* Task set
1. Answer the following from the Freefall review:
(a) Which publisher is listed for the book?
(b) In which two settings did Stiglitz spend years shaping policy?
(c) Which 1980s crisis in the USA is mentioned?
2. Reproduce the portion of the Freefall review that runs from "A bland menu Financial" up to and including "the same direction.", with no changes.

[Page excerpt Boundary: Start]

Sunday, February 21, 2010

REVIEW: Freefall

Freefall: America, Free Markets, And The Sinking Of The World Economy
Joseph Stiglitz
Allen Lane
Rs 499
Pp 400

The current global financial crisis carries a "made-in-America" label. In this forthright and incisive book, Nobel Laureate Joseph Stiglitz explains how America exported bad economics, bad policies, and bad behaviour to the rest of the world, only to cobble together a haphazard and ineffective response when the markets finally seized up. Drawing on his academic expertise, his years spent shaping policy in the Clinton administration and at the World Bank, and his more recent role as head of a UN commission charged with reforming the global financial system, Stiglitz outlines a way forward building on ideas that he has championed his entire career: restoring the balance between markets and government, addressing the inequalities of the global financial system, and demanding more good ideas (and less ideology) from economists. Freefall is an instant classic, combining an enthralling whodunit account of the current crisis with a bracing discussion of the broader economic issues at stake

A bland menu Financial Express
The three events of the past 20 years in the economic history of this globe are the rise of China to a $4.3-trillion economy, the halving of poverty in India changing the aggregate well being of a quarter of the world population and the meltdown of the year 2008, which brought USA to its knees, the richest nation the world has ever seen. While there have been others like the Asian crisis, the dotcom bubble and others, none have shaped global economic forces as big as these three have. Of these, the first two were clearly the product of the philosophy of economic liberalisation. The two countries in their own ways let a thousand flowers bloom and are still pretty much pushing ahead in the same direction.

The last one could have developed even in a relatively more closed economy, as it did in the savings and loan crisis of the 1980s in the USA, which is why the rest of the world did not notice it then. The difference this time was the open and massive global financial system that transmitted the virus, much like the Sars or the swine flu across the globe, and with far more vicious results.

[Page excerpt Boundary: End]
[Record excerpts Boundary: Start]

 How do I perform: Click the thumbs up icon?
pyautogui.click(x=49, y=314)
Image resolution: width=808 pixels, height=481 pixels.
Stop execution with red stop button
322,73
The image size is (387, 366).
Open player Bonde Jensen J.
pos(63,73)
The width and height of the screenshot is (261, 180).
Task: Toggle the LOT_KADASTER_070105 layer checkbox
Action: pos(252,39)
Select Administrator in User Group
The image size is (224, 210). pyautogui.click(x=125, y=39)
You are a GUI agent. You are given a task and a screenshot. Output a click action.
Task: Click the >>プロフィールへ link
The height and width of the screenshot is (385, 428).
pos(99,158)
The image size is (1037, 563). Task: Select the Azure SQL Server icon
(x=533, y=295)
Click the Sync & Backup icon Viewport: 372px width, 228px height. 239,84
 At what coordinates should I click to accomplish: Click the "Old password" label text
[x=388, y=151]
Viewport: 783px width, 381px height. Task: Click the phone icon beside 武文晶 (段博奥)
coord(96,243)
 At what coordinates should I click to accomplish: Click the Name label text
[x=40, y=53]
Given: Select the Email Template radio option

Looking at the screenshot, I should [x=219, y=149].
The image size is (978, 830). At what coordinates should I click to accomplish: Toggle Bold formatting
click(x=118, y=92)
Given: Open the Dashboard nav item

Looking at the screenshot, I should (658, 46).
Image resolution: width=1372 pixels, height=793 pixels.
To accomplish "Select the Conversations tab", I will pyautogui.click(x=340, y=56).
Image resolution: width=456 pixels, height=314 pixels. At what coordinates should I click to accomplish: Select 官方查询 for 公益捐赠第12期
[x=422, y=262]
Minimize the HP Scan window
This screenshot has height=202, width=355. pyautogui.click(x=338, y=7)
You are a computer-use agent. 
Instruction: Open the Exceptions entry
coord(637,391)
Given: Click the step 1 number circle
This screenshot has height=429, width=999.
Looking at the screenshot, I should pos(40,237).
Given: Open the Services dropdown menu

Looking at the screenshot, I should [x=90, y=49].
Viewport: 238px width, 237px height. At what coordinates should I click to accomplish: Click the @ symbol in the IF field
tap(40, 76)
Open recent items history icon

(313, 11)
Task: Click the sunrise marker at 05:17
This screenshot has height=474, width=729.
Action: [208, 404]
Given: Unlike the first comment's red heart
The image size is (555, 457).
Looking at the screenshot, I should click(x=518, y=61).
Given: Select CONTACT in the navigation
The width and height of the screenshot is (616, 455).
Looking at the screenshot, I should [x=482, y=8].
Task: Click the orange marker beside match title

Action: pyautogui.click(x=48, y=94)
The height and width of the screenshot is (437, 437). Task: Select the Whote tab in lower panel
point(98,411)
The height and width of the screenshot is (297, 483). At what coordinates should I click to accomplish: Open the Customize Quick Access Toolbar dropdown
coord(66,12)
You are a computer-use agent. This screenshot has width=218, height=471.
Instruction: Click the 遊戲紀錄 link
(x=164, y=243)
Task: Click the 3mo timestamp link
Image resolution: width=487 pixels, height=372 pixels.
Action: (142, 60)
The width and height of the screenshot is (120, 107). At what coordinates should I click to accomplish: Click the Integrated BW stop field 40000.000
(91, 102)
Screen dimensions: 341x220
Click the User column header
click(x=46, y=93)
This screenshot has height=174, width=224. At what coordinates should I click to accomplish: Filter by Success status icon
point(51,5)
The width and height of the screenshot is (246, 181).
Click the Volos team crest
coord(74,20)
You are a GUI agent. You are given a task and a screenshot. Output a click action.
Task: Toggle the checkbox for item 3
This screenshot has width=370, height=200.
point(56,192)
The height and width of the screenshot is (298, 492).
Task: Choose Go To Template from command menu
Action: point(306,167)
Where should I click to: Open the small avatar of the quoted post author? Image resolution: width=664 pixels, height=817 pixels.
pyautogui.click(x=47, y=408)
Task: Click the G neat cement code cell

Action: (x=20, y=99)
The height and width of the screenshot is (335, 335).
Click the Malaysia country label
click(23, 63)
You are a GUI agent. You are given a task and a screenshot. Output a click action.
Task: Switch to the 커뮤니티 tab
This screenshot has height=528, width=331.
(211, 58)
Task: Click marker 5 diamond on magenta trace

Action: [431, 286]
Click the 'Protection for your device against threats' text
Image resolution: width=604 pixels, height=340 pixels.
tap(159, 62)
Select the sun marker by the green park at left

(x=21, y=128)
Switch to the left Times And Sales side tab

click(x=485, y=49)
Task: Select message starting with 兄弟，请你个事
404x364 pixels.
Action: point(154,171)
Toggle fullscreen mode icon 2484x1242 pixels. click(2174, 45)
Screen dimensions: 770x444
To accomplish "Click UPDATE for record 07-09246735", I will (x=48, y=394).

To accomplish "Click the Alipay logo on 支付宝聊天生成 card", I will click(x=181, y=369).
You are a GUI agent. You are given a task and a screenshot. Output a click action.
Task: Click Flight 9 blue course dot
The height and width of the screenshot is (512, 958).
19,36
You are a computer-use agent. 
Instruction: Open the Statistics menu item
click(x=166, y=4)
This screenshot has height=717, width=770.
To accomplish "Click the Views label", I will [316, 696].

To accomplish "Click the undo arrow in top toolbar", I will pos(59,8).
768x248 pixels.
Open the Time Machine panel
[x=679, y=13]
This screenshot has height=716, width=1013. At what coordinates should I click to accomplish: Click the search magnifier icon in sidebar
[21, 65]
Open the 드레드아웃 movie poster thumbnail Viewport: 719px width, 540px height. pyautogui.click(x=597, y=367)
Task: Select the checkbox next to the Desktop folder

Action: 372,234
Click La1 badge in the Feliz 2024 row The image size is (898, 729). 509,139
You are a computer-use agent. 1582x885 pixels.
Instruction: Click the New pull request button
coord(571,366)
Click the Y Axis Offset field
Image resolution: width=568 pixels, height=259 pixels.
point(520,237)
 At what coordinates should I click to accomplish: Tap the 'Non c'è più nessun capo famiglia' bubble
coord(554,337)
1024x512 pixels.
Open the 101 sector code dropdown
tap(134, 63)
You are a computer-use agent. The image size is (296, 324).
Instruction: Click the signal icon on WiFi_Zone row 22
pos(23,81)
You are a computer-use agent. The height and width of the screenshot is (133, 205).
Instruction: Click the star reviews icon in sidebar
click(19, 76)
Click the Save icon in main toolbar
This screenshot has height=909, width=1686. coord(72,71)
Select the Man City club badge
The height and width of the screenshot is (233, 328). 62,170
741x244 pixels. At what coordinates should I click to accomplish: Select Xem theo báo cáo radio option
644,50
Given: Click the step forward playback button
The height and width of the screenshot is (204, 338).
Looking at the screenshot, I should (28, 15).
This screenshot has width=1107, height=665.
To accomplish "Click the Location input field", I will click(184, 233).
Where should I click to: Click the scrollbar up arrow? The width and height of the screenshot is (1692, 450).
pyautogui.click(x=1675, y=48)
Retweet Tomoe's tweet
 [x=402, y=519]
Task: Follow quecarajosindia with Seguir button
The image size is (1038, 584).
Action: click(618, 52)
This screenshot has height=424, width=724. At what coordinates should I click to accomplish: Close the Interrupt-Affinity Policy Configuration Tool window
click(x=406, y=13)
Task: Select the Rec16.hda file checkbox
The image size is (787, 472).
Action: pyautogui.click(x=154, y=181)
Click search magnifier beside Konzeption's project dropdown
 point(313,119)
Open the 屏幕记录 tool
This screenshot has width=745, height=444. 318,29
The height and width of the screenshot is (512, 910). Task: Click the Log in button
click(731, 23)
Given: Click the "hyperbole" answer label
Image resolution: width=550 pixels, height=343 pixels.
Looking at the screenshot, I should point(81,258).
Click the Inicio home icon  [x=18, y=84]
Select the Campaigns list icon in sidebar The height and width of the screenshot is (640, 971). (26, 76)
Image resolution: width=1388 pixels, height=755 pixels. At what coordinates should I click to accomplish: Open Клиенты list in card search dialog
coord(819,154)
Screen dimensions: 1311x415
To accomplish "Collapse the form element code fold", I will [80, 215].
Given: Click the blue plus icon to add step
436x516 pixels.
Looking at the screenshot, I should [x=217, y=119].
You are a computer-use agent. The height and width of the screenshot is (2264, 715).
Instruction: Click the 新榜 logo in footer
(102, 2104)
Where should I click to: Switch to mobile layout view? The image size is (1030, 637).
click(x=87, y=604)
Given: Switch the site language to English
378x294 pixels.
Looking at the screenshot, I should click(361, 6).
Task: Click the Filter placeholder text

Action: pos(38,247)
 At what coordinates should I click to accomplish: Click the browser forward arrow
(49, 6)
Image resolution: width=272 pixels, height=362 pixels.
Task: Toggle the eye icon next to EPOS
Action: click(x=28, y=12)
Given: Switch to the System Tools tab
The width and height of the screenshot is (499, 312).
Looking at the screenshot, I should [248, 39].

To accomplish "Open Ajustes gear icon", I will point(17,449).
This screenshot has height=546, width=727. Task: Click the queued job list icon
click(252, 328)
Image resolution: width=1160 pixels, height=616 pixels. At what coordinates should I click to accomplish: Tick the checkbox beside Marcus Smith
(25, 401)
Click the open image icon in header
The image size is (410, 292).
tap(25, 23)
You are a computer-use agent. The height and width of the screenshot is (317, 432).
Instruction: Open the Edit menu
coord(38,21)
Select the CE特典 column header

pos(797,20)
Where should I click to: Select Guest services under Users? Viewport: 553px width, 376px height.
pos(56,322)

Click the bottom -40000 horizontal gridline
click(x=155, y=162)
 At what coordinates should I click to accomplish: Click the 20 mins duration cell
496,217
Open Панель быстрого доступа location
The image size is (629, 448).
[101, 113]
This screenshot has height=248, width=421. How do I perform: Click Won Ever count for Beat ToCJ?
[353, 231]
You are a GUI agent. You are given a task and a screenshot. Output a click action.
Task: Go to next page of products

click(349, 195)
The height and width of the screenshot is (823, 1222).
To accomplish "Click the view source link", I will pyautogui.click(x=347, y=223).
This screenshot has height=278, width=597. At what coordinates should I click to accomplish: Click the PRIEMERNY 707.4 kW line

[Record excerpts Boundary: End]

* Task-by-task answers
1.
(a) Allen Lane
(b) The Clinton administration and the World Bank
(c) The savings and loan crisis

2.
A bland menu Financial Express
The three events of the past 20 years in the economic history of this globe are the rise of China to a $4.3-trillion economy, the halving of poverty in India changing the aggregate well being of a quarter of the world population and the meltdown of the year 2008, which brought USA to its knees, the richest nation the world has ever seen. While there have been others like the Asian crisis, the dotcom bubble and others, none have shaped global economic forces as big as these three have. Of these, the first two were clearly the product of the philosophy of economic liberalisation. The two countries in their own ways let a thousand flowers bloom and are still pretty much pushing ahead in the same direction.